Espace. L'ISS en sursis : pourquoi les jours de la Station spatiale internationale sont comptés
On l’appelle le point Nemo. La zone maritime la plus isolée du monde, au cœur du Pacifique Sud, à près de 2 700 km des îles les plus proches. C’est là que devraient s’abîmer les fragments de la Station spatiale internationale (ISS) qui n’auront pas brûlé dans l’atmosphère. Quand exactement ? À l’horizon 2030 ou 2031. C’est en tout cas le calendrier retenu par la Nasa et ses partenaires occidentaux. Quant à la Russie, elle a refusé de s’engager au-delà de 2028. Les jours de l’ISS sont donc comptés. La semaine dernière, l’agence spatiale américaine a signé un contrat avec SpaceX pour le développement d’un véhicule de désorbitation - une version musclée de son vaisseau cargo Dragon, qui freinera les 450 tonnes de la station désertée pour lui faire perdre progressivement de l’altitude.

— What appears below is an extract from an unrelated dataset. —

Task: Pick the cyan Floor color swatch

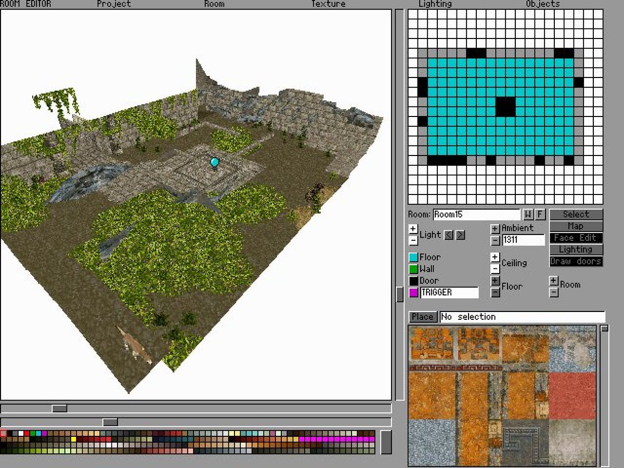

La décision était de toute manière inéluctable. Assemblée entre 1998 à 2000, l’ISS avait à l’origine été conçue pour durer 15 ans. Elle joue depuis les prolongations, mais la station vieillit et les avaries se multiplient. Les opérations de maintenance occupent une part non négligeable. Depuis 2019, des fuites et découvertes de microfissures se succèdent - au point que le 5 juin dernier, alors que les cosmonautes russes s’apprêtaient à tenter de colmater une fuite dans leur module, la Nasa avait ordonné aux quatre astronautes du Crew 12 (dont la Française Sophie Adenot ) de monter à bord de leur vaisseau et se tenir prêts à évacuer. Une première.